● What you have to do: What is the number of lines below that hold "breadcrumb"? Answer with that number only.

Given records section start

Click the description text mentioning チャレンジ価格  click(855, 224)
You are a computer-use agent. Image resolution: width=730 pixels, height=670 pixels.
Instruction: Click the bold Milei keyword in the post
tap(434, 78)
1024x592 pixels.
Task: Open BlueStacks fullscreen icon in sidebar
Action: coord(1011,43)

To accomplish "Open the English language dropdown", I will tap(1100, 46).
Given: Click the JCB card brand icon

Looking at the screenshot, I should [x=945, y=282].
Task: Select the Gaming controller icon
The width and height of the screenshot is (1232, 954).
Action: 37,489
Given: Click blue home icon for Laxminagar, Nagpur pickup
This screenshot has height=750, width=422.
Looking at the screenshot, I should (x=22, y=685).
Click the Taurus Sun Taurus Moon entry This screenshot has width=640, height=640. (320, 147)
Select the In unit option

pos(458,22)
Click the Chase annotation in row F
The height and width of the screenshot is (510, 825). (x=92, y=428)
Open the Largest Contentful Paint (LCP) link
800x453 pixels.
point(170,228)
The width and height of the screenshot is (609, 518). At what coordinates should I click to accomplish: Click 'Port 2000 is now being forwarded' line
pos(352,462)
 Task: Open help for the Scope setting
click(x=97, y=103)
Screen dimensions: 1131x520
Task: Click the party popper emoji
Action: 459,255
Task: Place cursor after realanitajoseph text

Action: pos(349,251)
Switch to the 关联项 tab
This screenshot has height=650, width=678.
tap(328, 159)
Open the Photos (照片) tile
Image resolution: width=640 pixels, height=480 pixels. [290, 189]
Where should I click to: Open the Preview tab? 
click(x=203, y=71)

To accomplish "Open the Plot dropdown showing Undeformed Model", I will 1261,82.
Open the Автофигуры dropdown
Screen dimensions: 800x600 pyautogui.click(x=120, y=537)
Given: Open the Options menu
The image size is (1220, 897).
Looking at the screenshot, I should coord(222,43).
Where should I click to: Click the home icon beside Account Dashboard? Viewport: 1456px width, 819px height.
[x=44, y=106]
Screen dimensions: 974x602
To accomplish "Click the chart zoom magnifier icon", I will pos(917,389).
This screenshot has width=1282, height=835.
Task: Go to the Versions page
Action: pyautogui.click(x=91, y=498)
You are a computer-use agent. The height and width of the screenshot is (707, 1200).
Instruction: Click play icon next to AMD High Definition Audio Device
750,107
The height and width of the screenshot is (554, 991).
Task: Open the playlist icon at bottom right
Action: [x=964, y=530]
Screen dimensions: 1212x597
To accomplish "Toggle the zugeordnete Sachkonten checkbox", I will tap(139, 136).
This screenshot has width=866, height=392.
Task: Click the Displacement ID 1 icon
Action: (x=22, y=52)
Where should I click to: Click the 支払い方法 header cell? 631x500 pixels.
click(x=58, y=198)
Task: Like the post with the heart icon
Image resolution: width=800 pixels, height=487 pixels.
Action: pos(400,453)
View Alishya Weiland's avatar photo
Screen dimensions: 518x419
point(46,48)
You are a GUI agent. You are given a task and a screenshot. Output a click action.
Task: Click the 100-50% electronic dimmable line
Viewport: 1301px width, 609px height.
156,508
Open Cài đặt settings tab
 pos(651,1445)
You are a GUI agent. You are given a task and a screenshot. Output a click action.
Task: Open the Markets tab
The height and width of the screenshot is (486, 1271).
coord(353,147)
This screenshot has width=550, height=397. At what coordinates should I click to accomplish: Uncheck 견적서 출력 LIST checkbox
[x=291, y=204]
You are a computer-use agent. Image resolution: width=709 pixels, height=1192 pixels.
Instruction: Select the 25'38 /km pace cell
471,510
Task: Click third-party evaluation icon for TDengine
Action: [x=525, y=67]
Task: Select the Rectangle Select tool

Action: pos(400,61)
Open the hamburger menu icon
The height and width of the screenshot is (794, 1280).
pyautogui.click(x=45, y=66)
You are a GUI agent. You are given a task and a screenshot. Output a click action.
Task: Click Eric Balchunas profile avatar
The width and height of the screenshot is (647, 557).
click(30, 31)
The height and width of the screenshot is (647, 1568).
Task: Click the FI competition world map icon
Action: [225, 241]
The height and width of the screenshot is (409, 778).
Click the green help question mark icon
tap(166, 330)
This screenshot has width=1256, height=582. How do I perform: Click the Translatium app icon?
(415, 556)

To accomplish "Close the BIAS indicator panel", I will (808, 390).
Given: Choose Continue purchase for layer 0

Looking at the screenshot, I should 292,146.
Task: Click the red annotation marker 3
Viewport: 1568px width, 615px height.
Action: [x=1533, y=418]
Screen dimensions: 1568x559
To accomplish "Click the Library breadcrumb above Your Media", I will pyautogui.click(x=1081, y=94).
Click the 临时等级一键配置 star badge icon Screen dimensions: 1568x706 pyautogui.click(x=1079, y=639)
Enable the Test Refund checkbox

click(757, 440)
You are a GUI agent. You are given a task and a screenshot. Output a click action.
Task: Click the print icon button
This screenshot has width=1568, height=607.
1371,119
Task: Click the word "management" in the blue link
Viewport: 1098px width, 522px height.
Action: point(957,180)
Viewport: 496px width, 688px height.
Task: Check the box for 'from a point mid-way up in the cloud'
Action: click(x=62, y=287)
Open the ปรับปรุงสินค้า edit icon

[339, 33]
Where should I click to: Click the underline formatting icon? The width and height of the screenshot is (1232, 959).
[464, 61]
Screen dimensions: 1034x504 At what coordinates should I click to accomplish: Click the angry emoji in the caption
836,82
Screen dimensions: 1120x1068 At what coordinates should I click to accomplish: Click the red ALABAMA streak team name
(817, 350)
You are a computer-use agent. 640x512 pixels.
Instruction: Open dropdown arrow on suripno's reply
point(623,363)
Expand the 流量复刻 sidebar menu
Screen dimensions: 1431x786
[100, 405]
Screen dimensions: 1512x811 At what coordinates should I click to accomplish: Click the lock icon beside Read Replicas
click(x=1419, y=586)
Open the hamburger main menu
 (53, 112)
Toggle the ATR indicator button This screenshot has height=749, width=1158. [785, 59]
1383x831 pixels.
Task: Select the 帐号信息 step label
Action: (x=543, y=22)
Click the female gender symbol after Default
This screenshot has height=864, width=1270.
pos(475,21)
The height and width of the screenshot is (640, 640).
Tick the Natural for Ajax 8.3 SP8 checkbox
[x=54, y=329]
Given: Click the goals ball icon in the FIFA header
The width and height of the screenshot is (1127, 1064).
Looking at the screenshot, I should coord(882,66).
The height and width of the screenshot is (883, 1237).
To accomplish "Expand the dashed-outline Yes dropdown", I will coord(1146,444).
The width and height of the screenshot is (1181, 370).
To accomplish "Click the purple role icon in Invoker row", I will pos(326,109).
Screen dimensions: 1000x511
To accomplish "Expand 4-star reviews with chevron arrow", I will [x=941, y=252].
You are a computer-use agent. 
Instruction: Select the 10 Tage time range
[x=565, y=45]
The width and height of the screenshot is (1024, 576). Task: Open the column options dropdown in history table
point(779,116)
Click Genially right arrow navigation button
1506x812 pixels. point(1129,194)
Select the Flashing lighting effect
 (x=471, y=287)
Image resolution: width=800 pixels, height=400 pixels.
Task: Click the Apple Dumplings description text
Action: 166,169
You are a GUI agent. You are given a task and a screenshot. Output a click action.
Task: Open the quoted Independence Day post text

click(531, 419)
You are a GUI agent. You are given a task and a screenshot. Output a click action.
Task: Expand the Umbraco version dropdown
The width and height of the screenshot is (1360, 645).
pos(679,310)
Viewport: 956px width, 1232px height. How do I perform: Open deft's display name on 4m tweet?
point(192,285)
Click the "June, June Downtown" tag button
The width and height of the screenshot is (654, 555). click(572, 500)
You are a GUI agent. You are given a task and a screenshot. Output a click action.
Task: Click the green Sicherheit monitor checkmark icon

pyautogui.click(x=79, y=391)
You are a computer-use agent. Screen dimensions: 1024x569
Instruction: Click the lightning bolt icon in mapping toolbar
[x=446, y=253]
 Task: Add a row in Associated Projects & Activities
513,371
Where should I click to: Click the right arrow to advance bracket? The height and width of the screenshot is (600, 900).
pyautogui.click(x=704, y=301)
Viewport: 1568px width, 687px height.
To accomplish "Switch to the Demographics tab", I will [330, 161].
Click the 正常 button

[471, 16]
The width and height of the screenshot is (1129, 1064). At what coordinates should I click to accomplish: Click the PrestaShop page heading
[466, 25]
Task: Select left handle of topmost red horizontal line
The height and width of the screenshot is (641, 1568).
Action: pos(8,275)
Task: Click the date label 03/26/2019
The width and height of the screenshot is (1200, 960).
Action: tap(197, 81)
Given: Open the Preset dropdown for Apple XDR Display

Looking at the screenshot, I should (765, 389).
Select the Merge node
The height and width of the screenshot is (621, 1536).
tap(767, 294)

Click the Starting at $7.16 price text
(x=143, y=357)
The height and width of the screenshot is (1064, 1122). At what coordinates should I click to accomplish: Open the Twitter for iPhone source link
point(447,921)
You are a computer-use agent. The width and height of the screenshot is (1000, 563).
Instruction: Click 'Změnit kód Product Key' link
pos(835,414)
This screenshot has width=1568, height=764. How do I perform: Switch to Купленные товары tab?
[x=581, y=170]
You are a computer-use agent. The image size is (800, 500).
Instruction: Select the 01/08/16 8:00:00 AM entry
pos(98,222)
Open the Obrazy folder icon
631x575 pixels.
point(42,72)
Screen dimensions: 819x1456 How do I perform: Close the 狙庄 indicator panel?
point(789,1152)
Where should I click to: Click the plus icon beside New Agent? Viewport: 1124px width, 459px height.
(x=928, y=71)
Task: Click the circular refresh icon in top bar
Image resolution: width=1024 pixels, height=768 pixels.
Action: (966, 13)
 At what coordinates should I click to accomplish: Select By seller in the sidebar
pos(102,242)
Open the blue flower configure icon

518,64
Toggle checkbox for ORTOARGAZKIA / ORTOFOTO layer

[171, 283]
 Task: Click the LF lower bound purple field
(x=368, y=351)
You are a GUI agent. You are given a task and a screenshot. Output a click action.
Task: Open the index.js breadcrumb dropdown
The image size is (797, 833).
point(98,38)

Given records section end

● Solution to this task: 2